MySQL Replication Monitoring and Failover with GTID

GTID (Global Transaction Identifiers) replication, available since MySQL 5.6, makes replica promotion and failover deterministic — each transaction has a unique ID that replicas track, so a replica can be promoted to primary without manually calculating binary log positions. For WordPress high-availability setups, GTID replication combined with a monitoring script and WordPress’s HyperDB drop-in provides read scaling with automatic write failover.

Problem: A WordPress database cluster uses MySQL replication, but monitoring replica lag and automating failover are manual — a primary failure requires manually promoting a replica, updating wp-config.php, and restarting PHP-FPM.

Solution: Use GTID-based replication (gtid_mode = ON, enforce_gtid_consistency = ON) to make replica promotion deterministic — any replica can become primary without manually calculating binary log positions. Monitor replica lag with SHOW REPLICA STATUS\G and alert when Seconds_Behind_Source exceeds a threshold. Use Orchestrator or MySQL Router for automated failover.


The SQL and Bash below configure GTID replication, show how to monitor replica lag and GTID gaps, perform a manual failover, and integrate the health check into a WordPress HyperDB configuration.


-- ── Primary: enable GTID mode (add to my.cnf then restart) ───────────────
-- gtid_mode           = ON
-- enforce_gtid_consistency = ON
-- log_bin             = ON
-- binlog_format       = ROW

-- Create replication user on primary
CREATE USER 'replicator'@'10.0.0.%'
    IDENTIFIED WITH caching_sha2_password BY 'strong-password';
GRANT REPLICATION SLAVE ON *.* TO 'replicator'@'10.0.0.%';

-- ── Replica: connect using GTID auto-positioning ─────────────────────────
CHANGE REPLICATION SOURCE TO
    SOURCE_HOST     = '10.0.0.1',
    SOURCE_USER     = 'replicator',
    SOURCE_PASSWORD = 'strong-password',
    SOURCE_AUTO_POSITION = 1;   -- GTID auto-position (no log file/pos needed)

START REPLICA;

-- ── Monitor replication health ────────────────────────────────────────────
SHOW REPLICA STATUS\G
-- Key fields:
--   Seconds_Behind_Source   : replica lag in seconds (0 = in sync)
--   Replica_SQL_Running      : YES = applying transactions
--   Replica_IO_Running       : YES = receiving binlog
--   Retrieved_Gtid_Set       : GTIDs received from primary
--   Executed_Gtid_Set        : GTIDs applied on replica

-- Detect GTID gaps: transactions received but not yet applied
SELECT GTID_SUBTRACT(
    @@global.gtid_purged,
    (SELECT Executed_Gtid_Set FROM performance_schema.replication_applier_status_by_coordinator)
) AS gtid_lag;

-- ── Failover: promote replica to primary ──────────────────────────────────
-- 1. On old primary (if accessible): FLUSH TABLES WITH READ LOCK;
-- 2. On replica:
STOP REPLICA;
RESET REPLICA ALL;
-- The replica is now standalone; update app DB_HOST to point here


#!/bin/bash
# Replication health check script (run via cron every 60s)
REPLICA_HOST="10.0.0.2"
MYSQL="mysql -h $REPLICA_HOST -u monitor -pmonitor_password --skip-column-names -e"
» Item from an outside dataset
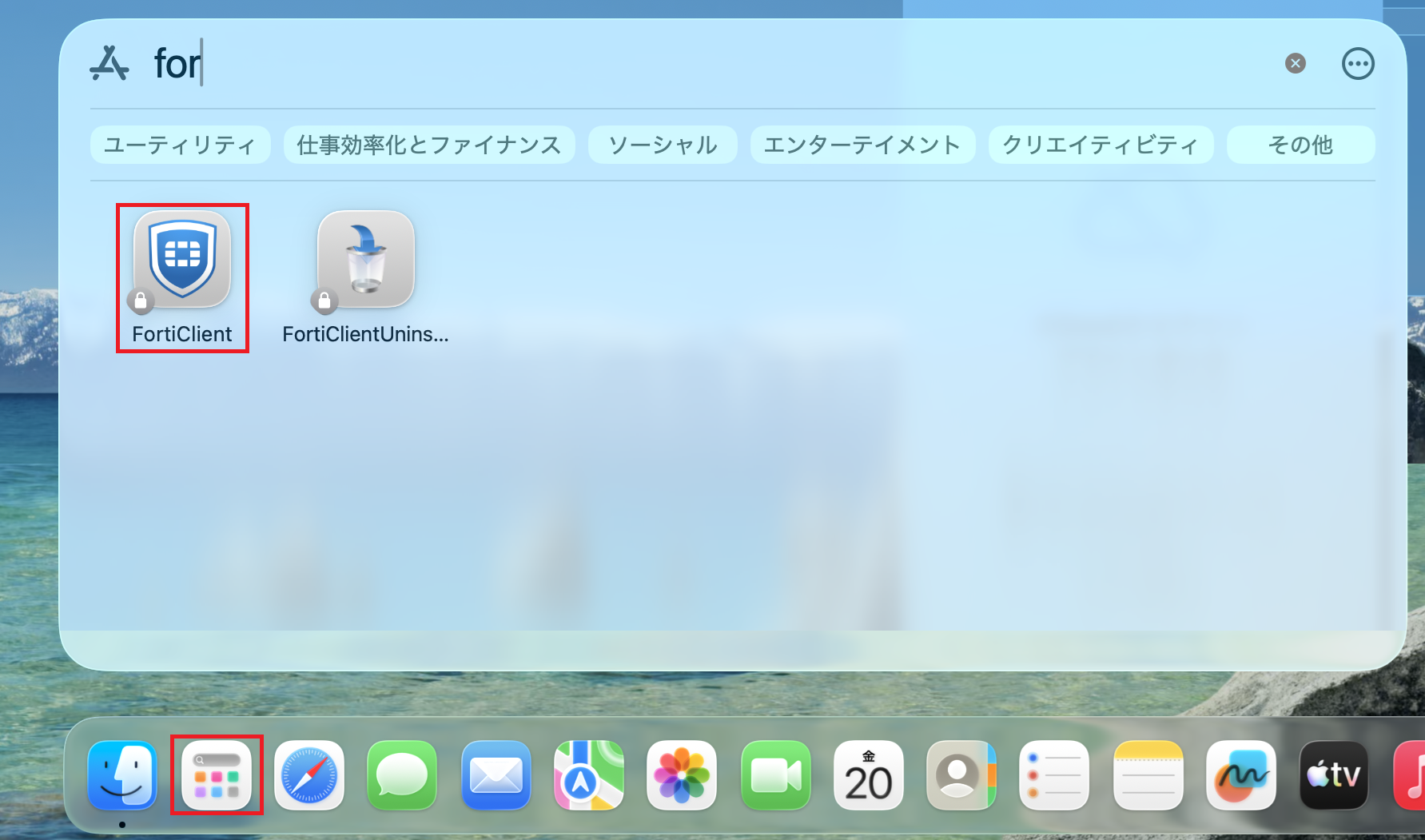The image size is (1425, 840).
Task: Open Photos from the Dock
Action: 682,774
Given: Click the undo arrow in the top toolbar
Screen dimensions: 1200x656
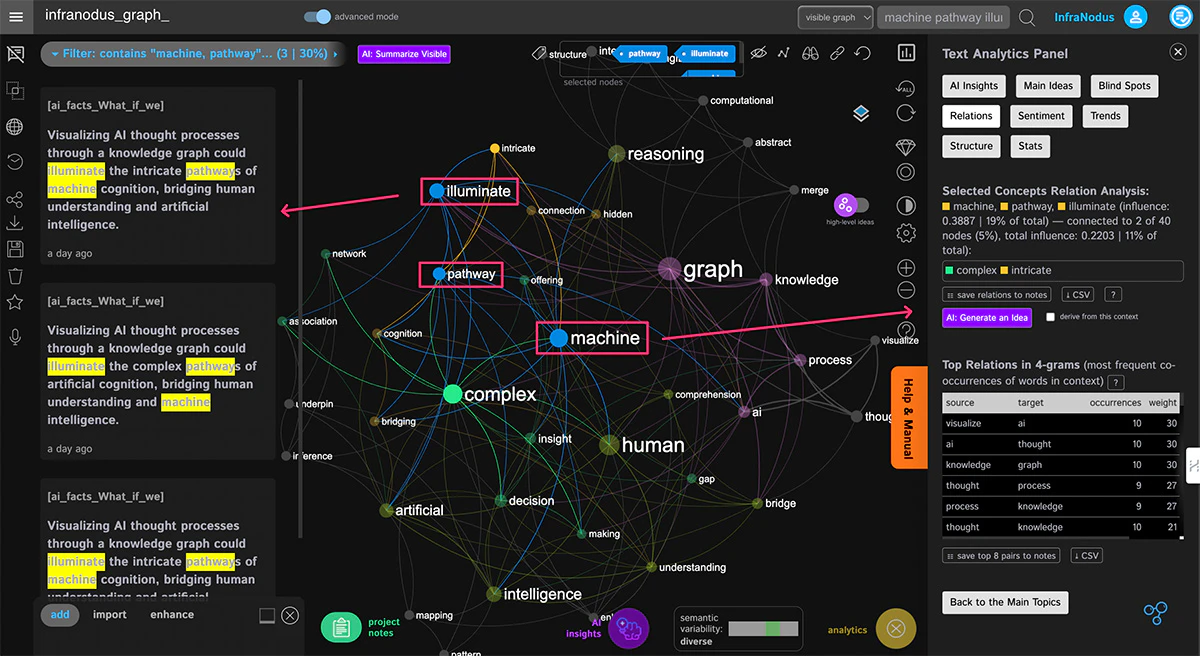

LAG=$($MYSQL "SHOW REPLICA STATUS\G" | grep 'Seconds_Behind_Source' | awk '{print $2}')
IO_OK=$($MYSQL "SHOW REPLICA STATUS\G" | grep 'Replica_IO_Running' | awk '{print $2}')
SQL_OK=$($MYSQL "SHOW REPLICA STATUS\G" | grep 'Replica_SQL_Running' | awk '{print $2}')
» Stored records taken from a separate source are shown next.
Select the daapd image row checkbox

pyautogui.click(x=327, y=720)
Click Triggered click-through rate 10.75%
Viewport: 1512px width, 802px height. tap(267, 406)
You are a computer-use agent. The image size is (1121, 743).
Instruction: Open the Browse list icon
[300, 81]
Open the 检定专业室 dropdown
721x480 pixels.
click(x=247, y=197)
if [[ "$IO_OK" != "Yes" || "$SQL_OK" != "Yes" ]]; then
    echo "CRITICAL: Replication stopped on $REPLICA_HOST"
    # Alert via PagerDuty / Slack webhook here
elif [[ "$LAG" -gt 30 ]]; then
    echo "WARNING: Replica lag ${LAG}s on $REPLICA_HOST"
else
    echo "OK: Replica lag ${LAG}s"
fi


NOTE: Never run RESET REPLICA ALL on a replica that is still receiving traffic from the primary — it clears all replication metadata including GTID state; only run it after the replica has been fully promoted and the primary's VIP or DNS has been updated to point to the new primary.